Setelah itu, Ji Yi segera mengambil tasnya dari atas meja, lalu berdiri.
Dari sudut matanya, sekilas terlihat He Jichen hendak mengatakan sesuatu ketika dia berbalik. Sebelum menangkap apa yang diucapkan oleh He Jichen, dia sudah berjalan cukup jauh.
Hanya Tuhan yang tahu betapa lelah tubuhnya, tetapi ia memaksakan diri untuk berjalan dengan elegan melewati aula, menuju kamar kecil.
Ji Yi hanya berjalan sejauh sepuluh meter dari sisi He Jichen ke kamar kecil, tetapi ia merasa sudah berjalan sejauh beberapa kilometer. Kedua kakinya terasa lemas dan tak bertenaga.
Khawatir sewaktu-waktu akan terjatuh, ia pun segera mencari kamar kecil yang kosong, lalu masuk.

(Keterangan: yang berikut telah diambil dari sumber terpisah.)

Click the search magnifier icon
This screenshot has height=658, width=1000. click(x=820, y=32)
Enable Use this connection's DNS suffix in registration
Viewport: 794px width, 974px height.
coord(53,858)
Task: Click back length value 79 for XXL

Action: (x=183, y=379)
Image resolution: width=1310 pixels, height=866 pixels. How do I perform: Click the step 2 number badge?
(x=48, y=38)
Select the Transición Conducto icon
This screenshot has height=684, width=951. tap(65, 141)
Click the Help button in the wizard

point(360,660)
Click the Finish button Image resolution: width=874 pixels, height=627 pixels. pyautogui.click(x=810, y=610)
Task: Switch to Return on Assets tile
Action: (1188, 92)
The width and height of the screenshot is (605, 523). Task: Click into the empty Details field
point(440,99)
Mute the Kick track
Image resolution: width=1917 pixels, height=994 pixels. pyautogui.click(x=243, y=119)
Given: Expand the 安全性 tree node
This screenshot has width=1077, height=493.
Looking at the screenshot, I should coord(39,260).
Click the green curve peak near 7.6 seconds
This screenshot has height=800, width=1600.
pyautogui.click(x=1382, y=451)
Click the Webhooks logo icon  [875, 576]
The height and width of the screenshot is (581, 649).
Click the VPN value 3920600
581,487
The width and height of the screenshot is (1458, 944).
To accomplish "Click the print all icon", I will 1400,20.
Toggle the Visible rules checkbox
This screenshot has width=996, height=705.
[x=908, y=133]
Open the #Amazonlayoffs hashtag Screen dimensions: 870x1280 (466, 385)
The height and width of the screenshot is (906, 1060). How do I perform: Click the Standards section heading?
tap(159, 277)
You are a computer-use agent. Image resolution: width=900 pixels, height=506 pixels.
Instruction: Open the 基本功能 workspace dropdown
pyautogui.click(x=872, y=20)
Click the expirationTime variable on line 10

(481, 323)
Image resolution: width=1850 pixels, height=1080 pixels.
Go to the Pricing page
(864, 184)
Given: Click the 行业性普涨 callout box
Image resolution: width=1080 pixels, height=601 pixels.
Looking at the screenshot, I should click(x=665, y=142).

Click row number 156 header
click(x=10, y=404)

Begitu menutup pintu, sekujur tubuhnya langsung lemas dan ia terduduk di toilet.
Ji Yi tak yakin sudah berapa lama dia duduk di sana, tak bergeming. Ia pun tak tahu sudah berapa orang keluar masuk ke kamar kecil ini, atau apa yang mereka katakan. Dia hanya tahu bahwa tas tangannya terus-menerus bergetar dalam genggamannya, dan tangannya terasa agak kebas akibat semua getaran itu. Gadis itu akhirnya menunduk, membuka resleting tas, lalu mengeluarkan ponselnya.
Ada lima panggilan tak terjawab dari He Jichen.
Ia tak bermaksud menelepon balik, tetapi ketika hendak menyimpan ponselnya, He Jichen kembali menelepon.
Ji Yi menatap nama penelepon dari panggilan masuk itu untuk beberapa saat sebelum akhirnya menjawab.
Baru saja hendak menempelkan ponsel ke telinganya, dia mendengar suara He jichen yang terdengar gelisah: "Kau di mana?"
"Aku..." Ketika Ji Yi berbicara, dia merasa suaranya sedikit serak, ia lalu buru-buru menelan ludah, dan berkata, "...di kamar kecil."
"Oh..." Dari seberang panggilan, suara He Jichen kini terdengar jauh lebih tenang.
Gadis itu tahu bahwa He Jichen akan terus berbicara, karenanya ia terus meletakkan ponsel di telinganya tanpa bersuara.
Tetapi ketika He Jichen baru mengatakan "Kalau begitu", dia mendengar suara indah Xia Yuan dari balik telepon berkata: "Jichen, apa kau sudah selesai menelepon?"
Hati gadis itu seolah terpuruk untuk sesaat yang membuatnya sulit untuk bernapas. Dia tidak menunggu He Jichen selesai bicara dan buru-buru berkata, "Eh, tidak enak kalau bicara sekarang, sudah dulu ya."
Ji Yi menjauhkan ponsel dari telinganya dan mengakhiri panggilan.
Setelah sepuluh detik, ponsel di tangannya kembali bergetar. Ia menerima pesan dari He Jichen: "Setelah kau keluar, jangan lupa temui aku."
Ji Yi tidak membalas pesan itu, tapi langsung menyimpan ponselnya dan berdiam diri di toilet untuk beberapa saat sebelum akhirnya bangkit, dan kembali ke aula.
He Jichen dan Xia Yuan masih duduk di sofa dekat jendela.
Meja kopi yang tadinya kosong kini dipenuhi berbagai jenis makanan penutup.
Xia Yuan mengambil es krim dengan sendoknya. Dia menikmati es krimnya sambil sesekali menoleh dan tersenyum manis pada He Jichen ketika berbicara.
Di belakang mereka, tampak pemandangan malam sungai Huangpu, yang terlihat dari balik jendela kaca yang menjulang tinggi.
Melihat keduanya duduk bersama seperti itu, seorang pria tampan dan wanita cantik, bak sebuah lukisan yang sangat indah, dengan latar belakang pemandangan malam yang gemerlapan.
Rasa sakit seolah menusuk-nusuk kedua matanya saat pandangan Ji Yi terus terarah pada pasangan itu, tetapi ia tidak berpaling sampai ada seorang pelayan yang lewat dan bertanya dengan suara pelan jika dia membutuhkan sesuatu. Ji Yi mengerjapkan matanya dan memandang gelas anggur yang dibawa oleh pelayan.